BEGIN Data supplied

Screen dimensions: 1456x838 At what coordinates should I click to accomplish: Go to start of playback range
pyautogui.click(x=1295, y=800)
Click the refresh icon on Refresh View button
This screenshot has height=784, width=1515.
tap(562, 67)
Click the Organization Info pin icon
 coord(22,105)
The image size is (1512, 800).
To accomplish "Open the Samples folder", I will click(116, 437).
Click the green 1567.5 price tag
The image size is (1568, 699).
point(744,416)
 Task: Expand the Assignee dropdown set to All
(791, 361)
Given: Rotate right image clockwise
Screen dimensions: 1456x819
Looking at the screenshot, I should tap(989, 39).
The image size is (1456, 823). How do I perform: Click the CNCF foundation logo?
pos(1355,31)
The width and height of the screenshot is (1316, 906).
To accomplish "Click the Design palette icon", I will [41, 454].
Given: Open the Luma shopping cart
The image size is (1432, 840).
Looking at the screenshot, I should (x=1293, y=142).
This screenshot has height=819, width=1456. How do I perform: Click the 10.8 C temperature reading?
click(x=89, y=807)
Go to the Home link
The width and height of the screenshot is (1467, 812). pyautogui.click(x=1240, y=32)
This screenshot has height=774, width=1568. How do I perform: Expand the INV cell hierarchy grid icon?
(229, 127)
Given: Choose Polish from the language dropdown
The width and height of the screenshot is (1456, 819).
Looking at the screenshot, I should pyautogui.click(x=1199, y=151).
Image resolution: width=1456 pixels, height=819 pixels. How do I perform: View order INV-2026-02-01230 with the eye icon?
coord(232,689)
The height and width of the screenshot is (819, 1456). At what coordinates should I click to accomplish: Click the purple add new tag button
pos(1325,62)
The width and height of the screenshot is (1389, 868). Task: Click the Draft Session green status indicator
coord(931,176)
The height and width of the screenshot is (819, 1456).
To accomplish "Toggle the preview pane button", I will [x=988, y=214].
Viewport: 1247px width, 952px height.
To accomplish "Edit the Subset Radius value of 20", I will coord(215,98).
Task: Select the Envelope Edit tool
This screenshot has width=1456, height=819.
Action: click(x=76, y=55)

END Data supplied

__Task statement__. Go through the data and gather every line that holds "Edit".

__Exercise solution__.
To accomplish "Edit the Subset Radius value of 20", I will coord(215,98).
Task: Select the Envelope Edit tool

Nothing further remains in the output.